■ **AIM OF THE EXERCISE**
Nothing but the lines from the line with "Click the word Version in version line" through the end of the data is to be copied, and each is to be copied exactly.

■ **ENTRIES SUPPLIED**
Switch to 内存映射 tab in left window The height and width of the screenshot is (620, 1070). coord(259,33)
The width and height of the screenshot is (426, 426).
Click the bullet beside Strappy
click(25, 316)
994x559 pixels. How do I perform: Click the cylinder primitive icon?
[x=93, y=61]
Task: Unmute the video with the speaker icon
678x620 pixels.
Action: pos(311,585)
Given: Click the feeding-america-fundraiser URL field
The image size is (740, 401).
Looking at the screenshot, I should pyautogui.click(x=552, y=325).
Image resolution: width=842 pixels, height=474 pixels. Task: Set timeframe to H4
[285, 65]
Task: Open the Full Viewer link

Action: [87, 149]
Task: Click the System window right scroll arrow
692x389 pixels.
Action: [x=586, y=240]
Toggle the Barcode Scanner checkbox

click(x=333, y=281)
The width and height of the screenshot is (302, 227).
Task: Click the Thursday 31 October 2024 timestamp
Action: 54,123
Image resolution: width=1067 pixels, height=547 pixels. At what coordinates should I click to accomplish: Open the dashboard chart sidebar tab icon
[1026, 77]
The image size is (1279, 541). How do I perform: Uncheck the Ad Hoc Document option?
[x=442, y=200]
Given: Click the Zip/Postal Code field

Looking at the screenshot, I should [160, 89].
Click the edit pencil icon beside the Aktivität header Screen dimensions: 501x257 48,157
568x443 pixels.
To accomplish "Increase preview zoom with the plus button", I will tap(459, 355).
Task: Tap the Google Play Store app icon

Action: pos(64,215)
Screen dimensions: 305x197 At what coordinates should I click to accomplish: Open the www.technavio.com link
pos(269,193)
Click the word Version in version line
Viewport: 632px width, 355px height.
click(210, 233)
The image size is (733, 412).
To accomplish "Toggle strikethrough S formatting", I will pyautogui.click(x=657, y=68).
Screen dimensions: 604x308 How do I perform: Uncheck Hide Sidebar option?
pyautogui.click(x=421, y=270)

■ **OUTPUT FOR THIS TASK**
Click the word Version in version line
Viewport: 632px width, 355px height.
click(210, 233)
The image size is (733, 412).
To accomplish "Toggle strikethrough S formatting", I will pyautogui.click(x=657, y=68).
Screen dimensions: 604x308 How do I perform: Uncheck Hide Sidebar option?
pyautogui.click(x=421, y=270)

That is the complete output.